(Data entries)
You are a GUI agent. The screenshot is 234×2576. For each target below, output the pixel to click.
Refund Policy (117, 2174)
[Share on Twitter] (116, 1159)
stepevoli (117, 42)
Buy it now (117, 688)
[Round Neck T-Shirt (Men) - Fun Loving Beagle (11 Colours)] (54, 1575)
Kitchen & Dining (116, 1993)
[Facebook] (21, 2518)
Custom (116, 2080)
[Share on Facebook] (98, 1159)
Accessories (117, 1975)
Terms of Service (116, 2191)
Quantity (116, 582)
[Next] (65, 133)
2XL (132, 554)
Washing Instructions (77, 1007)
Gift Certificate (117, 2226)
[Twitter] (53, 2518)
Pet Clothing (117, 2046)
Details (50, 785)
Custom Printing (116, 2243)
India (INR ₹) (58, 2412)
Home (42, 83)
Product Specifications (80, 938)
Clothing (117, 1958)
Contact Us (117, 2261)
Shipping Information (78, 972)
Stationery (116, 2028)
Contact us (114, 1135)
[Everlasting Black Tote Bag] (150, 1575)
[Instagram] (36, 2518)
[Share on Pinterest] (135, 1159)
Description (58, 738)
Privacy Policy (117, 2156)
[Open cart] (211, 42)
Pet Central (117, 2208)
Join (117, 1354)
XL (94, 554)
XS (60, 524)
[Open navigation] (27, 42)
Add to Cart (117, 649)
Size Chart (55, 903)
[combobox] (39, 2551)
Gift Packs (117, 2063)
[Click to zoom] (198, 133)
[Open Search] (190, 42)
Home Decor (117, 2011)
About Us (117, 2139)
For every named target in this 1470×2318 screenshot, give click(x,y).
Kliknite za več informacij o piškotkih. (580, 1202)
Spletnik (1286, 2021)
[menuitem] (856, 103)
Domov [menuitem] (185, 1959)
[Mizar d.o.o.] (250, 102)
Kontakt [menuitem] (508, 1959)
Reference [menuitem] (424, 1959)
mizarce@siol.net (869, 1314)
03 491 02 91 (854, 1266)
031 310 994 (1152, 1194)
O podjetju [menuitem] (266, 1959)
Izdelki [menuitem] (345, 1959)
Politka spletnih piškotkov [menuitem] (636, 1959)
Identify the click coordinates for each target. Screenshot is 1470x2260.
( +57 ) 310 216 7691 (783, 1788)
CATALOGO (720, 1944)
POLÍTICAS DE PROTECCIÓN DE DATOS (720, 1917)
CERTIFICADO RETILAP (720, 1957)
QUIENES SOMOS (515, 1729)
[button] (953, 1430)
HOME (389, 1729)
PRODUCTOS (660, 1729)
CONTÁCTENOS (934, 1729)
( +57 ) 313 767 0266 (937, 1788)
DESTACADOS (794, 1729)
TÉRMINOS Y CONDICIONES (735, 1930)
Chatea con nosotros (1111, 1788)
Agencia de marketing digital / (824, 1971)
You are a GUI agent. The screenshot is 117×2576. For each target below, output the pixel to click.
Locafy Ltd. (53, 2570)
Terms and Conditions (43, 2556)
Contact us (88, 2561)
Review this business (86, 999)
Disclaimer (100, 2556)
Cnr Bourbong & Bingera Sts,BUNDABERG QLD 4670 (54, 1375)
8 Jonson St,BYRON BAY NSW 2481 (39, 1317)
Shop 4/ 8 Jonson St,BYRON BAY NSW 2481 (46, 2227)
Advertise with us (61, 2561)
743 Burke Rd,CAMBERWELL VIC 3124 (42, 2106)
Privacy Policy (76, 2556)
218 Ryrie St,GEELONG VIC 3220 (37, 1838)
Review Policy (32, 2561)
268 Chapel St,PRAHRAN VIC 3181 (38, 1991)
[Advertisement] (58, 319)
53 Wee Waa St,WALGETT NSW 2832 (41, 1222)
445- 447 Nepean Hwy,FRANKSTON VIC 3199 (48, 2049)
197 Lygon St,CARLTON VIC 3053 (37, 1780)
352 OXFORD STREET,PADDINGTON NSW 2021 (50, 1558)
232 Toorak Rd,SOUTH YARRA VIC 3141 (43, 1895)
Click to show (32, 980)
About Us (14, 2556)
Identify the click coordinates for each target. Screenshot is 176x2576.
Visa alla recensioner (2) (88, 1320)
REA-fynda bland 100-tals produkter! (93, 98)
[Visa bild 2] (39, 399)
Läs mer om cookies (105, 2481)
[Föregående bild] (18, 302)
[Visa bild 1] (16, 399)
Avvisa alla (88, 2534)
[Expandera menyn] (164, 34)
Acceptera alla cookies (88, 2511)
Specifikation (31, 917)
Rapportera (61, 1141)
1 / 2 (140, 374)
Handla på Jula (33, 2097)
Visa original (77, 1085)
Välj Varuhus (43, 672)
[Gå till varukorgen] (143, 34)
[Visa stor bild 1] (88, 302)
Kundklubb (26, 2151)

What the task asks:
Output only the lines from the one holding "1 / 2 (140, 374)" through the last line above, exactly as they appear.

Solution:
1 / 2 (140, 374)
Handla på Jula (33, 2097)
Visa original (77, 1085)
Välj Varuhus (43, 672)
[Gå till varukorgen] (143, 34)
[Visa stor bild 1] (88, 302)
Kundklubb (26, 2151)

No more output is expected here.